§ **Work to complete**:
Convert the data, from the line containing "I will pos(103,561)." through the end of the data, into a Markdown table with the columns Row and Line. Put a running row number in Row and the line itself in Line, and skip any blank lines.

§ **Records to process**:

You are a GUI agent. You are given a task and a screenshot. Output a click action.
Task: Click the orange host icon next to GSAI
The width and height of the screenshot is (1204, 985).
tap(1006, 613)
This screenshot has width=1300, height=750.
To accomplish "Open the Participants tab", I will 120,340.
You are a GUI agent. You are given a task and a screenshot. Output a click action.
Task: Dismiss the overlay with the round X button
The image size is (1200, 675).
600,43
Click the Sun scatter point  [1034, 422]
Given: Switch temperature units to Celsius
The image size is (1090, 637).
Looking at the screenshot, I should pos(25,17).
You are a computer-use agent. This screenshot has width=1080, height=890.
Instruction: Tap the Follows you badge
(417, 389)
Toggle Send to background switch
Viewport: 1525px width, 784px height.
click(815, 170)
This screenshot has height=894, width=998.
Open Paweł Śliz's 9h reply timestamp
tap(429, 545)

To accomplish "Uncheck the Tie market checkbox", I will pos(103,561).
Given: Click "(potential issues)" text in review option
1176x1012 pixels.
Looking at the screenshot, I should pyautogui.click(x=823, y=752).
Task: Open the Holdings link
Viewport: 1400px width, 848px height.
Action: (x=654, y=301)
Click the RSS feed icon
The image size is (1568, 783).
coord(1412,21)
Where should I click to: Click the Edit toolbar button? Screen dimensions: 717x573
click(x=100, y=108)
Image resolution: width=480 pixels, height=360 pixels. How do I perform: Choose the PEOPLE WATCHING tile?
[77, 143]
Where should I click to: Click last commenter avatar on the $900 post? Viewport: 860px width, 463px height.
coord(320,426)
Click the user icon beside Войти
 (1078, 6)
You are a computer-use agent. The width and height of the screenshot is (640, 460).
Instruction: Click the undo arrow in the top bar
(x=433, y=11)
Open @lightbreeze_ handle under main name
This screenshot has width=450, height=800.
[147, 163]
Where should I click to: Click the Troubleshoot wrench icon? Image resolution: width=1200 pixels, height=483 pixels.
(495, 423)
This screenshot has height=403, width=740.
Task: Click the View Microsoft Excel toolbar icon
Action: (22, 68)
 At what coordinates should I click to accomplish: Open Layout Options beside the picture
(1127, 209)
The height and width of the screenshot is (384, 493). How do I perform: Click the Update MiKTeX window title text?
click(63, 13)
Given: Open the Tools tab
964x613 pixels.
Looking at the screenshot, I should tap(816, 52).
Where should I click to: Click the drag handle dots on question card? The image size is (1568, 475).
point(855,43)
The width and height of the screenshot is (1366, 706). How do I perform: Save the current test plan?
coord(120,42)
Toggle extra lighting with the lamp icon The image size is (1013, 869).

§ **Reply to the task**:
| Row | Line |
|---|---|
| 1 | To accomplish "Uncheck the Tie market checkbox", I will pos(103,561). |
| 2 | Given: Click "(potential issues)" text in review option |
| 3 | 1176x1012 pixels. |
| 4 | Looking at the screenshot, I should pyautogui.click(x=823, y=752). |
| 5 | Task: Open the Holdings link |
| 6 | Viewport: 1400px width, 848px height. |
| 7 | Action: (x=654, y=301) |
| 8 | Click the RSS feed icon |
| 9 | The image size is (1568, 783). |
| 10 | coord(1412,21) |
| 11 | Where should I click to: Click the Edit toolbar button? Screen dimensions: 717x573 |
| 12 | click(x=100, y=108) |
| 13 | Image resolution: width=480 pixels, height=360 pixels. How do I perform: Choose the PEOPLE WATCHING tile? |
| 14 | [77, 143] |
| 15 | Where should I click to: Click last commenter avatar on the $900 post? Viewport: 860px width, 463px height. |
| 16 | coord(320,426) |
| 17 | Click the user icon beside Войти |
| 18 |  (1078, 6) |
| 19 | You are a computer-use agent. The width and height of the screenshot is (640, 460). |
| 20 | Instruction: Click the undo arrow in the top bar |
| 21 | (x=433, y=11) |
| 22 | Open @lightbreeze_ handle under main name |
| 23 | This screenshot has width=450, height=800. |
| 24 | [147, 163] |
| 25 | Where should I click to: Click the Troubleshoot wrench icon? Image resolution: width=1200 pixels, height=483 pixels. |
| 26 | (495, 423) |
| 27 | This screenshot has height=403, width=740. |
| 28 | Task: Click the View Microsoft Excel toolbar icon |
| 29 | Action: (22, 68) |
| 30 |  At what coordinates should I click to accomplish: Open Layout Options beside the picture |
| 31 | (1127, 209) |
| 32 | The height and width of the screenshot is (384, 493). How do I perform: Click the Update MiKTeX window title text? |
| 33 | click(63, 13) |
| 34 | Given: Open the Tools tab |
| 35 | 964x613 pixels. |
| 36 | Looking at the screenshot, I should tap(816, 52). |
| 37 | Where should I click to: Click the drag handle dots on question card? The image size is (1568, 475). |
| 38 | point(855,43) |
| 39 | The width and height of the screenshot is (1366, 706). How do I perform: Save the current test plan? |
| 40 | coord(120,42) |
| 41 | Toggle extra lighting with the lamp icon The image size is (1013, 869). |